BEGIN Entries supplied
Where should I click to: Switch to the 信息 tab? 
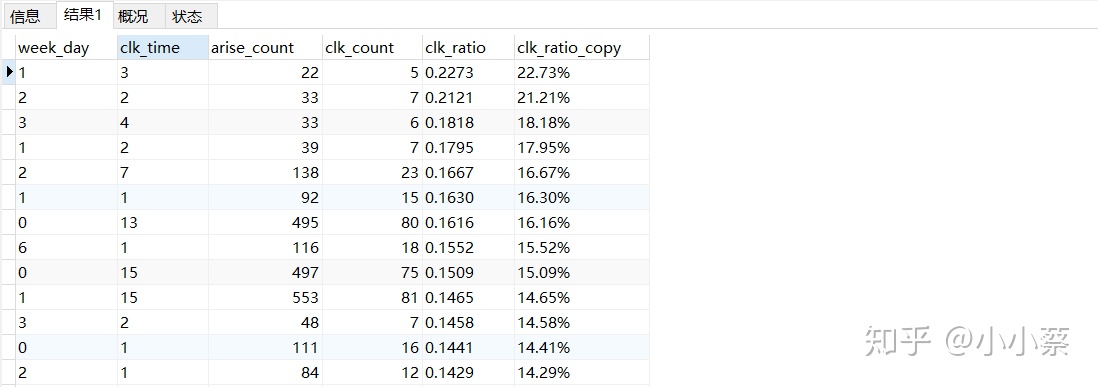(26, 16)
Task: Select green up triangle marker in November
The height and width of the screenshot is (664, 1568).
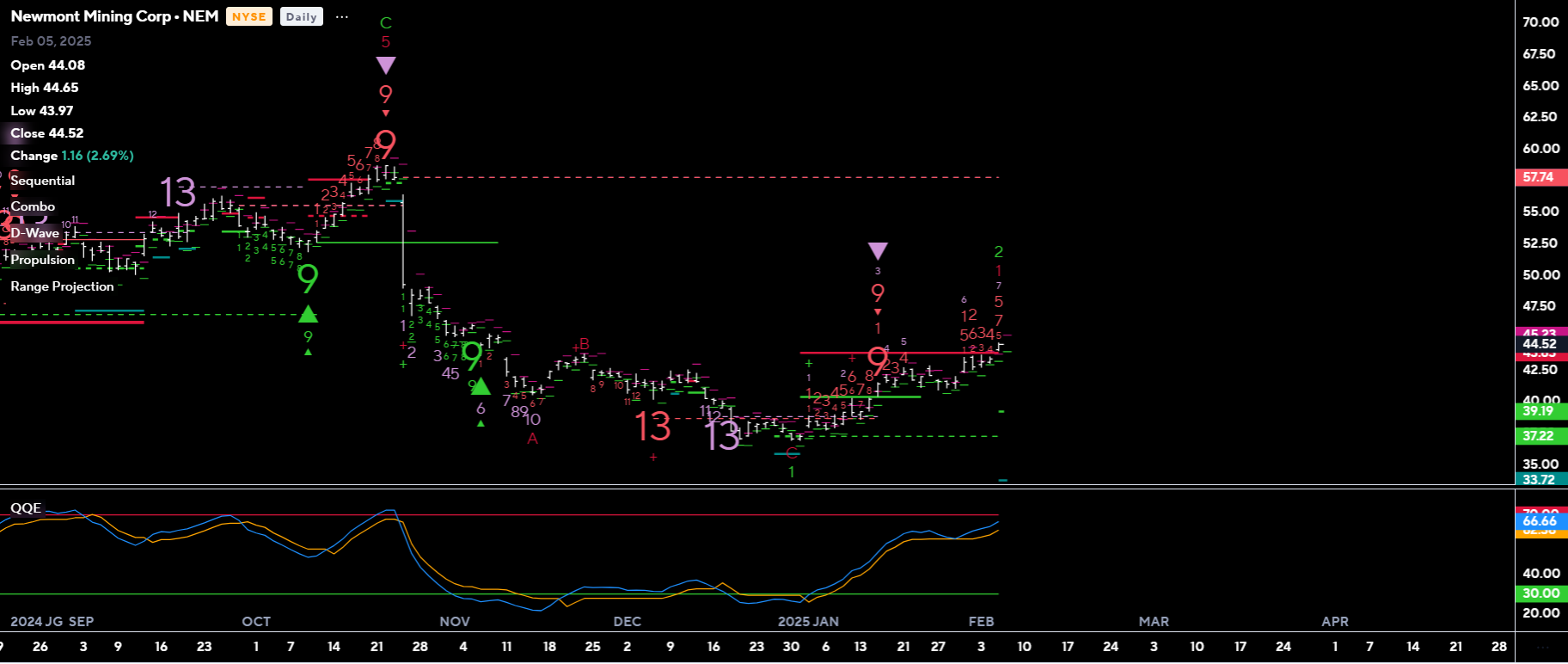Action: coord(481,386)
END Entries supplied
• **Task directions**: Return all the material exactly, pictures excluded.

• **Solution to this task**:
Where should I click to: Switch to the 信息 tab? 
(26, 16)
Task: Select green up triangle marker in November
The height and width of the screenshot is (664, 1568).
Action: coord(481,386)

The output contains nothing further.